Certificates are typically associated with 'trusted' companies that specialize in security technology, but CAcert's philosophy is to provide everyone with the right to security and privacy, not just people running e-commerce Web sites.
The project's founder and president Duane Groth told Computerworld determining the level of 'trust' in a CA is a "very tricky thing".
"In fact in years gone by Verisign has removed the word trust from its motto, Web site and marketing materials," Groth said, adding CAs don't provide trust, they provide identity checks.
"The reason they don't provide 'trust' checks is because that would require knowing a person's motives, which can only be realized fully over time."
Groth said most CAs only require faxed in or "Dun and Bradstreet" information, which can be easily faked in "any number of ways", so for the most part CAcert requires face-to-face meetings.
Groth sees CAcert's role as a provider of educational material and an identification system that isn't directly apart of any technology.
Since its inception three years ago, CAcert has been "much more successful than I would have ever imagined", according to Groth, and is used for securing Web sites, and e-mail connections, and does not limit the strength of the certificates.
What began as a side project to authenticate to the NodeDB.com wireless community portal, CAcert now has over 70,000 verified users, is securing over 92,000 e-mails, and has issued over 160,000 certificates.
The system is based on OpenSSL, PHP, C, and MySQL, and claims to go further than what is used by some commercial CAs to prove a person's identity.
CAcert's next big hurdle is gaining inclusion into mainstream Web browsers. Three years ago it was announced CAcert would be included in Mozilla (originator of Firefox) and the team thought it had made it, only to have things dashed less then a week later because Mozilla developers felt their existing inclusion policy "wasn't good enough".

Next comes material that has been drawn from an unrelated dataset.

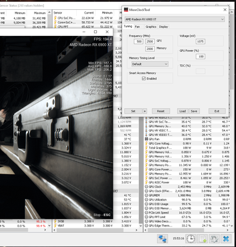Select the Display tab
Screen dimensions: 236x247
click(x=164, y=27)
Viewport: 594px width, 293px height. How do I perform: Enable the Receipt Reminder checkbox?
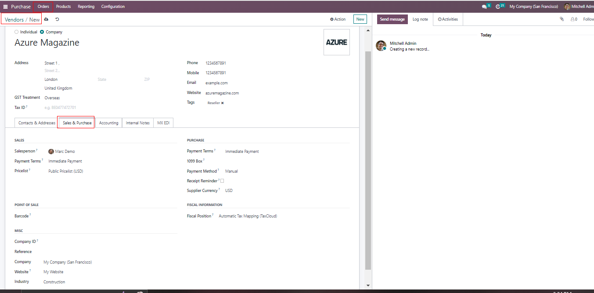coord(222,181)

After about one to two years the Mozilla project released a new policy, but Groth is hesitant commenting about Mozilla and Firefox.

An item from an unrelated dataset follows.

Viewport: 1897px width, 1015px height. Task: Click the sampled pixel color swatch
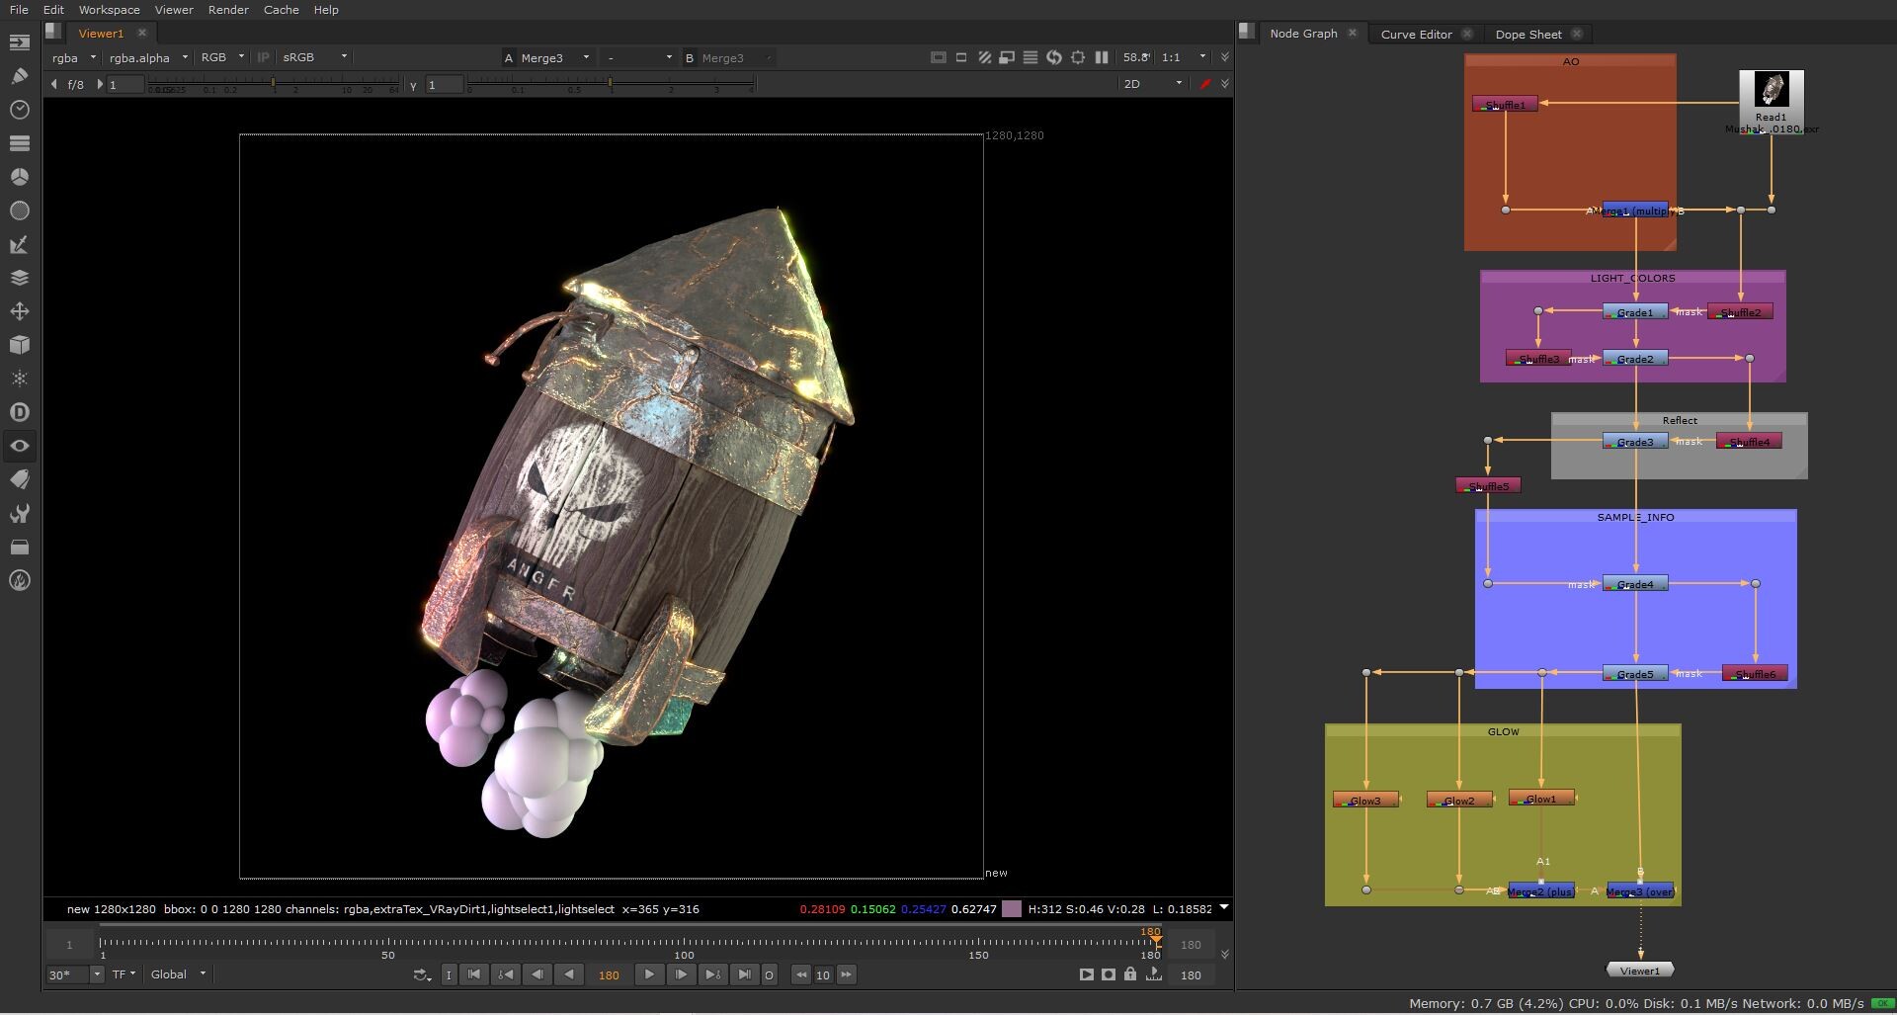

"As for Microsoft there are a number of formal ways to gain inclusion [into IE] and we are exploring different avenues at this point in time, although people with experience on this are more than welcome to join our policy discussion mailing list to help out and learn more," he said.
Even with the wide-scale adoption of free certificates, Groth believes the Internet is unlikely to become an inherently more secure place.
"Some trojans have shown in the past often technology isn't always the weakest link [so] education has a big part in helping the Internet become a much better place, but this is a very long and very tough task," he said.
"More widespread use of encryption is essential, however, with governments and businesses increasingly monitoring all forms of communications, and we all would be outraged if they did the same thing to letters and packages sent via Australia Post."
Groth said because people can't see how e-mail is tampered with people assume it is secure, but it's no different from sending business correspondence, or "love letters on the back of postcards".